Objective: Reciprocal interaction between bone and glucose metabolism might play a pivotal role in the development of type 2 diabetes. We recently demonstrated that osteocalcin is increased in women with gestational diabetes (GDM) compared to healthy pregnant women and related to enhanced insulin secretion. Here, we aimed to investigate the role of the bone resorption marker CTX and osteopontin (OPN), a key molecule in subclinical inflammation underlying insulin resistance, in gestational diabetes.
Methods: Insulin sensitivity and secretion (derived from OGTT) as well as CTX and osteopontin were investigated in 26 GDM and 52 women with normal glucose tolerance during pregnancy [CON] between 24th and 28th gestational weeks; 24 women also underwent postpartum examination.

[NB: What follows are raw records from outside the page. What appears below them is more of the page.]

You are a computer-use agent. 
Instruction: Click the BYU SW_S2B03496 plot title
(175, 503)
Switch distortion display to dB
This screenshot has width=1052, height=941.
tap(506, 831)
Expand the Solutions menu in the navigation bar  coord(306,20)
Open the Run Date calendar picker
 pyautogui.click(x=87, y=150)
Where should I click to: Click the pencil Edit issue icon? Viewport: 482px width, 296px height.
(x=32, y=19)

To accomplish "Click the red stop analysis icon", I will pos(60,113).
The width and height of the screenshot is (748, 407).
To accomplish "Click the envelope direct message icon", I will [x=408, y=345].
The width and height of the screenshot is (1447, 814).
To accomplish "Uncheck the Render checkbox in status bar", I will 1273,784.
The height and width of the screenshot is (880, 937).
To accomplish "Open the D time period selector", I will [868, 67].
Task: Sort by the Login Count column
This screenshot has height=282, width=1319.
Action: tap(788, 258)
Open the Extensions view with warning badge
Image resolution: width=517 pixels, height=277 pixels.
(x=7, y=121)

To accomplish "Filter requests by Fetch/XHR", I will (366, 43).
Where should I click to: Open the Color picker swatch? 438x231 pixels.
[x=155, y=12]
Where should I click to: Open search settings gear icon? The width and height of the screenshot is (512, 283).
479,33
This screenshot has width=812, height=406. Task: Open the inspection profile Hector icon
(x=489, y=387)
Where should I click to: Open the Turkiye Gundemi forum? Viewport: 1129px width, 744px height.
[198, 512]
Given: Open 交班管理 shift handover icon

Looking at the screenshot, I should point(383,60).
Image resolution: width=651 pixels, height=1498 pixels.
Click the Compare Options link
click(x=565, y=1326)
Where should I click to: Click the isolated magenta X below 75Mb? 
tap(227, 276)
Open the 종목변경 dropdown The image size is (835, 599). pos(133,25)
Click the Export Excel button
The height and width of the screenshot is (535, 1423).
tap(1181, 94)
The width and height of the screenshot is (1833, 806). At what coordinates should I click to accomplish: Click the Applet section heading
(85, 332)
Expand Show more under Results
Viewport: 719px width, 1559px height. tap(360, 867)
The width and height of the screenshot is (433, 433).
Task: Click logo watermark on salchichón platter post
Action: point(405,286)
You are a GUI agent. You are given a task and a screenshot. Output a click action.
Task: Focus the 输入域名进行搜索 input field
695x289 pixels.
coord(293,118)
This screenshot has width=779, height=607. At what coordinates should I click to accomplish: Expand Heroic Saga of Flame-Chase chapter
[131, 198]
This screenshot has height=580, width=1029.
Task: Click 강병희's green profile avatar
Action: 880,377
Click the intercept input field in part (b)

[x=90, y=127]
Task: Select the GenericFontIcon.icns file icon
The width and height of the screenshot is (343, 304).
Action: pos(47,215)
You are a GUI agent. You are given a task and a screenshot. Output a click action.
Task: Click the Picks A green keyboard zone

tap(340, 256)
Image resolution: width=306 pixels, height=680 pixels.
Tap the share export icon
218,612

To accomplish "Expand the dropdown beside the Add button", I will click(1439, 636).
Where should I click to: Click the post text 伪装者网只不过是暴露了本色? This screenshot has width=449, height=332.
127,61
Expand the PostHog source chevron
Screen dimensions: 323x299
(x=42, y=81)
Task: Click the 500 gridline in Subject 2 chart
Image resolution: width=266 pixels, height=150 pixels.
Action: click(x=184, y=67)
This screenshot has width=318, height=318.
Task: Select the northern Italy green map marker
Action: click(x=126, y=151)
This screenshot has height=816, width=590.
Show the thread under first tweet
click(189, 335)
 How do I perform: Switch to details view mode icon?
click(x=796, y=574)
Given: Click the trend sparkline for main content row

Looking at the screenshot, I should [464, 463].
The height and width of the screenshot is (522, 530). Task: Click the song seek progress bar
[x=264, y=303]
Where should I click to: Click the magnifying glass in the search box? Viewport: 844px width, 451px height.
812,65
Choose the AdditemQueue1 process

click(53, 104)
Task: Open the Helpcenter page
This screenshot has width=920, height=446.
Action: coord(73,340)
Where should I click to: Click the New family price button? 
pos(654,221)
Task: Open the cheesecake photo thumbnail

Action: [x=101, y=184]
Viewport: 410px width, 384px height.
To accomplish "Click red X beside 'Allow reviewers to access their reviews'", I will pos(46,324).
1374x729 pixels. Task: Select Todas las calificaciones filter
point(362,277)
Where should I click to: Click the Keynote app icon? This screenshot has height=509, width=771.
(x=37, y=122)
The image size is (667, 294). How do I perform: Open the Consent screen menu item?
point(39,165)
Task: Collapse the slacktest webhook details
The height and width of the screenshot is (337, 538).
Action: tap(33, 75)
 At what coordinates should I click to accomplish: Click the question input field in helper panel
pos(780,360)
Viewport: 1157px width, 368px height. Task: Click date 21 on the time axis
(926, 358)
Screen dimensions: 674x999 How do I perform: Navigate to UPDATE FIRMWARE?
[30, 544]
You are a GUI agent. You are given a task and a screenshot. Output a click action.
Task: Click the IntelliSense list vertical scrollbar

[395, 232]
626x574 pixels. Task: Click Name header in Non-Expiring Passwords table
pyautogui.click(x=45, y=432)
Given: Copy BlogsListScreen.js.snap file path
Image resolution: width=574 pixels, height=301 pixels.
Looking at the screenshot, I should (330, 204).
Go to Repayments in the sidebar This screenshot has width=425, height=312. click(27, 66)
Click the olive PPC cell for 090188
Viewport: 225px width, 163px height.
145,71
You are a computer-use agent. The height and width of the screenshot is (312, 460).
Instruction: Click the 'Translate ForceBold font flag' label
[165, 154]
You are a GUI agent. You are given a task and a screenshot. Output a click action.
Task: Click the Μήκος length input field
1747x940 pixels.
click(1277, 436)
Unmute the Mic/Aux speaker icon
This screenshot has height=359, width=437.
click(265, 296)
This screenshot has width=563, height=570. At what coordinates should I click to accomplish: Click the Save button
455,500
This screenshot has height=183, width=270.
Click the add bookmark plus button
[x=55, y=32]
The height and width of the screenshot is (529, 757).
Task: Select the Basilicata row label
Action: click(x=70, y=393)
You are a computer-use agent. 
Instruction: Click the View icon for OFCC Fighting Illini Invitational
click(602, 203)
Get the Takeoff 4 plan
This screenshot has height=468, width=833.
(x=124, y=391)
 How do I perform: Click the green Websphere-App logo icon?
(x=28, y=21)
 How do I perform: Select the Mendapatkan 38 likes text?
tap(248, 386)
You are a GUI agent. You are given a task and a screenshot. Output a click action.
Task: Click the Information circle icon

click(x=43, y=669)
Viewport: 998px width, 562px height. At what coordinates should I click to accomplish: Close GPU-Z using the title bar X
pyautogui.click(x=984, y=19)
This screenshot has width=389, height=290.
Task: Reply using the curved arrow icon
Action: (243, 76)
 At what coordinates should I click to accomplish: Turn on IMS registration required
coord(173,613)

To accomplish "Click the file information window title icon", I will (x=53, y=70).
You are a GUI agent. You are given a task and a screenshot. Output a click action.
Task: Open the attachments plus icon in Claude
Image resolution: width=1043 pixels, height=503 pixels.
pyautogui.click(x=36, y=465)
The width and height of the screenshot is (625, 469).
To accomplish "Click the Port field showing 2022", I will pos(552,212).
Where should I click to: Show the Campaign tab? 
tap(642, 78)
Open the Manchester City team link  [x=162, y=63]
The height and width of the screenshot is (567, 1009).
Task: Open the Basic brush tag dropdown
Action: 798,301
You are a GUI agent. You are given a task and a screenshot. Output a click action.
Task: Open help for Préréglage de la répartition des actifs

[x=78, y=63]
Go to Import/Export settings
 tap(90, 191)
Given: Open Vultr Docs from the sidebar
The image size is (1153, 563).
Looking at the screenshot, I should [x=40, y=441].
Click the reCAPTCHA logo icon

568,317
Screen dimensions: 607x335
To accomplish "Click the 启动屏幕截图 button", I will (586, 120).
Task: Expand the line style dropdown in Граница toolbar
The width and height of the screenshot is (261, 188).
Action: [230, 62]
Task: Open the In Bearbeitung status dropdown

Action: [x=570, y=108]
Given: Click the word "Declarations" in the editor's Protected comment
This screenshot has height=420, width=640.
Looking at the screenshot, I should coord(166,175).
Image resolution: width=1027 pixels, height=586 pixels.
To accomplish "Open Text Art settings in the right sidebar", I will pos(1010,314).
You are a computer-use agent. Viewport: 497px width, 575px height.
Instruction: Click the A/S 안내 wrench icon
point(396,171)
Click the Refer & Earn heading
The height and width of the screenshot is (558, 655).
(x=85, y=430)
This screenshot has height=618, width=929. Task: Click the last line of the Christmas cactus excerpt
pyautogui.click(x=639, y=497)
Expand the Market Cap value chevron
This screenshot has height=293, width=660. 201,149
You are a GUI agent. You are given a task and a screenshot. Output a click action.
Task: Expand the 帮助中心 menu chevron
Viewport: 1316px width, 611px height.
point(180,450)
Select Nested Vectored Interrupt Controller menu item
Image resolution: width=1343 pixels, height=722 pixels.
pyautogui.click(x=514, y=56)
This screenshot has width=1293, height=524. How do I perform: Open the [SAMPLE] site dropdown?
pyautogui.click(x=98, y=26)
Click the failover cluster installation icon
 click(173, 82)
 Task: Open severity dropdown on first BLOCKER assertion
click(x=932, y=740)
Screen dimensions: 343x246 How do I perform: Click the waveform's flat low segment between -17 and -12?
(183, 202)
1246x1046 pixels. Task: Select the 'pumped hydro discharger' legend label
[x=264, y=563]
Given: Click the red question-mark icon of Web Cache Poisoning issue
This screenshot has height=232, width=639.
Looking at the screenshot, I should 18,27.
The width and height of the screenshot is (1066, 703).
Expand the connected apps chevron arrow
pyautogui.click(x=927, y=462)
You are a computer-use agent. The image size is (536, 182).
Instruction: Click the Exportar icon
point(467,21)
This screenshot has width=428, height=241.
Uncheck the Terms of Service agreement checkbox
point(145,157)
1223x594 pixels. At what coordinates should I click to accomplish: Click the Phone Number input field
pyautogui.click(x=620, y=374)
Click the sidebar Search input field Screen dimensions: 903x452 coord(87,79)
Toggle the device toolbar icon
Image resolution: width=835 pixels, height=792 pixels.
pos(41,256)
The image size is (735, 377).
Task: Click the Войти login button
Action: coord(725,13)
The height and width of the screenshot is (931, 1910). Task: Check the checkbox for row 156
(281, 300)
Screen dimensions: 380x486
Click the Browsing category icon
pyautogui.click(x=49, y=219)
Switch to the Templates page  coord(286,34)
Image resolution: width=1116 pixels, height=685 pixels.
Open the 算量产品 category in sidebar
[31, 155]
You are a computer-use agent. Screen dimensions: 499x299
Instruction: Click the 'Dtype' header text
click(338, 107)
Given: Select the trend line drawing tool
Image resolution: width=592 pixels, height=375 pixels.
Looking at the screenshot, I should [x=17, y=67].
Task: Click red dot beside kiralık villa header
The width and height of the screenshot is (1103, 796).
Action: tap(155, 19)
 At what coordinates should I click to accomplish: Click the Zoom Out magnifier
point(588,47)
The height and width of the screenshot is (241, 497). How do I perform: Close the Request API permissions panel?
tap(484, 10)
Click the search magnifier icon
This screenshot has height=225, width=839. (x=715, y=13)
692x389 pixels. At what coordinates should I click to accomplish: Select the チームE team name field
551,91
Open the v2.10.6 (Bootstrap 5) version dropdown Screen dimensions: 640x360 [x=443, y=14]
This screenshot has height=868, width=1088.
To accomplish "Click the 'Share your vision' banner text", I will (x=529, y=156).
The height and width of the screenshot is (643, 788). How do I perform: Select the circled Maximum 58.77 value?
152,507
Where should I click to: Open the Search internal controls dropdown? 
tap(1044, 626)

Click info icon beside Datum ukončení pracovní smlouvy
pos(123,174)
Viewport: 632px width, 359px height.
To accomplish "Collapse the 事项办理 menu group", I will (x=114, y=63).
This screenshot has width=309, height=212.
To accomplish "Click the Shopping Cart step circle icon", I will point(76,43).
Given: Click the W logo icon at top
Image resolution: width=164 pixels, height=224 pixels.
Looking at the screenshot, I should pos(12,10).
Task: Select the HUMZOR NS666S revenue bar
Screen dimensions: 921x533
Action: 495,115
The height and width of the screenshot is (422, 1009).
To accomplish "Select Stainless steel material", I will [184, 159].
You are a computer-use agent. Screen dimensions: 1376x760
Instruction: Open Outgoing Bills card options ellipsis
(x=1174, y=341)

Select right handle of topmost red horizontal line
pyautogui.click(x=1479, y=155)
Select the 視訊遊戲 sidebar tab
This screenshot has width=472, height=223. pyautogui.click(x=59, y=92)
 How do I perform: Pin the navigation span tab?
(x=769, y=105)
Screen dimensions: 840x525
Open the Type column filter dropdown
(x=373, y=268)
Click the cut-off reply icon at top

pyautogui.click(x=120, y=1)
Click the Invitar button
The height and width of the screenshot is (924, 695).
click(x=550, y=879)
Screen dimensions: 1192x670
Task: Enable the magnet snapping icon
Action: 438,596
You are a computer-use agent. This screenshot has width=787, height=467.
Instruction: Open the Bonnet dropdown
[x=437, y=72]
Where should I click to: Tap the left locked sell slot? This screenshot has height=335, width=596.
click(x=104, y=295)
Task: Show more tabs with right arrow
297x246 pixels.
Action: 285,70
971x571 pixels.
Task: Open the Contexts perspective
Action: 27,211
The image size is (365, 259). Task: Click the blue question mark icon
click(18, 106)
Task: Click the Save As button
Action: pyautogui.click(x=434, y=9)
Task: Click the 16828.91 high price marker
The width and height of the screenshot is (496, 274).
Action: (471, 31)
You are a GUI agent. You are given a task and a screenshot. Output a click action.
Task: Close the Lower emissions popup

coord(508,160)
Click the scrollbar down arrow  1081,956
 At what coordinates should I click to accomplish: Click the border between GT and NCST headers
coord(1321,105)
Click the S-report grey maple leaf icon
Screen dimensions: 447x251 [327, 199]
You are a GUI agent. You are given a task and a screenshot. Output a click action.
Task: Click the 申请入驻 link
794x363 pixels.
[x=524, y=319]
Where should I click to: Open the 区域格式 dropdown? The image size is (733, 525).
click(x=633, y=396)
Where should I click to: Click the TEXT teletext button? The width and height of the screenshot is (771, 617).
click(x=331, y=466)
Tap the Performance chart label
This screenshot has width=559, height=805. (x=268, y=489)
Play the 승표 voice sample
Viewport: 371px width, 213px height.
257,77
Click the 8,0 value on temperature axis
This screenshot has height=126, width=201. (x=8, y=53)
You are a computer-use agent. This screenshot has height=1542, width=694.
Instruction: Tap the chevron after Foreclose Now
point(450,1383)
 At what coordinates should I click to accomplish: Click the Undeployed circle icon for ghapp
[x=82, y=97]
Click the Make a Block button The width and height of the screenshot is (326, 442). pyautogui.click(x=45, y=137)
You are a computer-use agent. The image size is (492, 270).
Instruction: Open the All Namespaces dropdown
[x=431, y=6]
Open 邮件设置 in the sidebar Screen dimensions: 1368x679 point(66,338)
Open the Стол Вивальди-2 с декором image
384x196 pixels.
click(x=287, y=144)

Results: CTX was significantly higher in GDM compared to CON (0.44±0.20 vs.0.28±0.12 ng/ml, p<.0001) and positively correlated with osteocalcin (R = 0.64, p<.0001) and parameters of insulin secretion. Osteopontin plasma concentrations were decreased in GDM compared to CON (28.81±22.12 vs.37.68±19.63 ng/ml, p = 0.04), and did not show any relation to insulin secretion or sensitivity, but were significantly correlated with CRP (R = 0.3, p<0.007) and liver enzymes. Twelve weeks after delivery CTX and OPN were increased compared to pregnancy (both p<.0001) and did not differ between GDM and CON.
Conclusion: Our findings support the idea of a tight regulation between bone and glucose metabolism, and suggest, that less curbed CTX during pregnancy might be involved in osteocalcin-mediated amelioration of insulin secretion in GDM. On the other hand, osteopontin was unrelated to insulin resistance in GDM, but associated with inflammatory markers and liver enzymes in all women.